10.3.15

'Dutchman' and the Walking Dead


Christiane Libor (Senta) and company, The Flying Dutchman, Washington National Opera (photo by Scott Suchman for WNO)

Richard Wagner considered Der fliegende Holländer -- premiered in Dresden in 1843, with the composer conducting -- as the first of his true music dramas. To this day, it is the earliest Wagner opera staged at Bayreuth. It is also one of the composer's most accessible works, and when it receives a strong cast, like the one heard on Saturday night for the opening of Washington National Opera's production, it can pack quite a punch.

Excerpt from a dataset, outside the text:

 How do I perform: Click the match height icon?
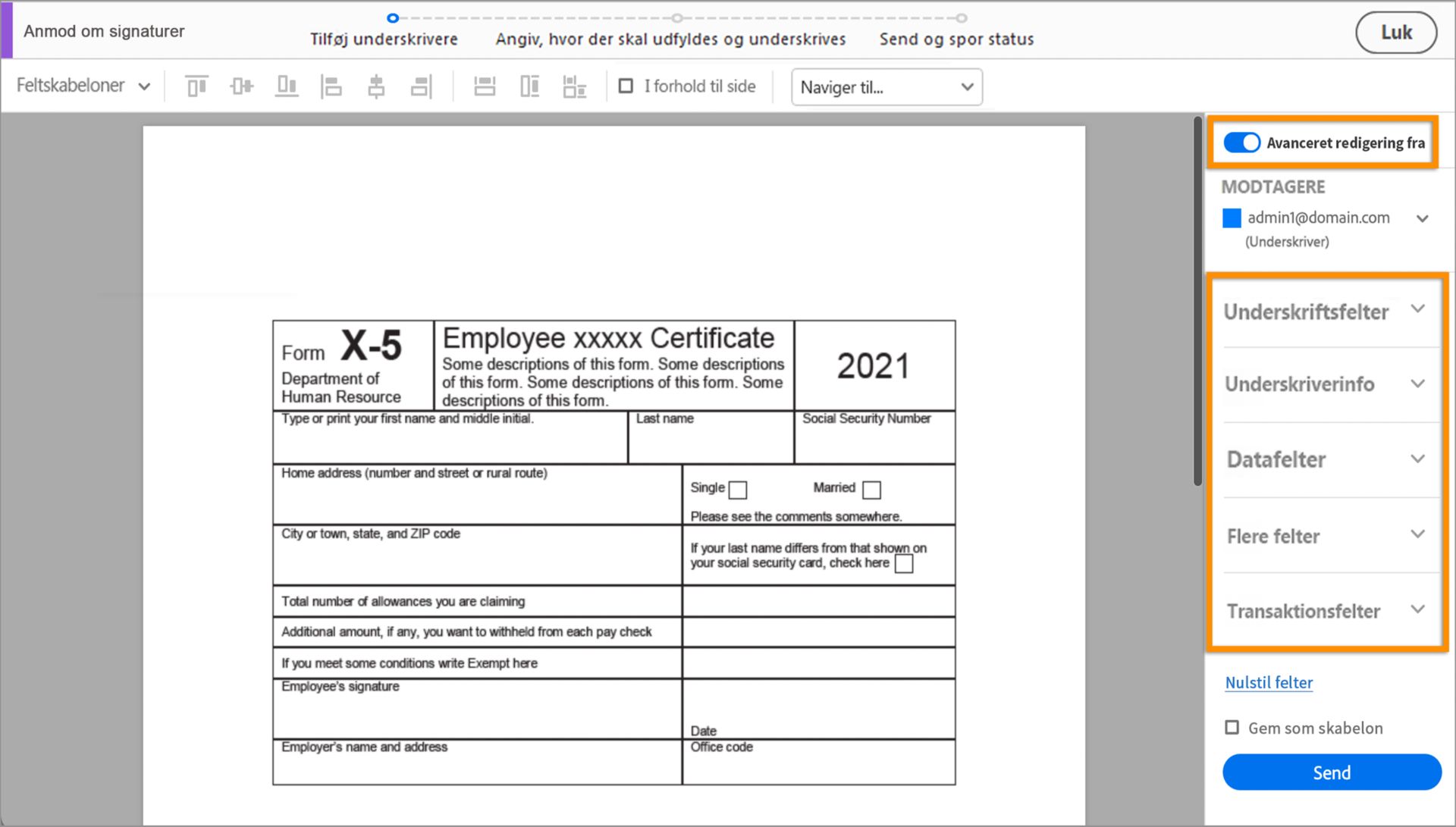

Eric Owens brought more subtlety than power to the title role, vocally speaking, but rather than a menacing antihero, his Dutchman was a sympathetic figure. It was easy to agree with or at least understand his railing doubt of God as a result, where in some performances one assumes, like Dante in Inferno, that the damned are justly damned. We have had glowing reports of Berlin-born soprano Christiane Libor, and she was a generally excellent Senta, with a blazing top for the large ensemble moments, if some shakiness in the soft moments, in the Act II ballad, for example. In another fine company debut, Ain Anger was burly of voice, if a little wild, but made a believably greedy and petty Daland. The voice of tenor Jay Hunter Morris did not suit Erik, with a nasal and braying tone, scooping up to high notes, and disturbingly chewed diction, but his more villainous take on the character worked well as a foil to Owens.


Other Reviews:

Anne Midgette, At WNO, strong ‘Dutchman’ cast makes up for production’s deficits (Washington Post, March 9)
At the podium Philippe Auguin led a precisely calibrated rendition of the score, with Wagner's later emendations observed, as is usually the case. The only tempo choice that raised an eyebrow was that for the spinning song in the second act, which was positively glacial. The chaos of the Act III confrontation with the ghost sailors, with its pandemonium of onstage piccolos and wind machine, was skilfully handled, although unfortunately with the ghost crew piped into the theater through the sound system.

Much of Stephen Lawless's staging, revived from its last production here, in 2008, seems calculated to take us into the disturbed mind of Senta: Giles Cadle's raked floor and skewed concentric rectangles exaggerate the sense of vertiginous perspective; Joan Sullivan-Genthe's garish lighting of icy blue, blood red, and neon chartreuse glows with menace. In the most striking effect, the silhouette of the Dutchman in the painting revered by Senta disappears suddenly, to reappear as the actual Dutchman, positioned in the same way against the backdrop of barren cliffs. Lawless's eccentricities -- the clumsy angel wing, heavy-handed bird imagery, and especially the zombie brides who haunt the fishermen, instead of the ghostly crew -- still seem forced, but overall it is, like many of Lawless's productions, able to walk the fine line between banal traditionalism and disorienting experimentalism.

This production continues through March 21, at the Kennedy Center Opera House.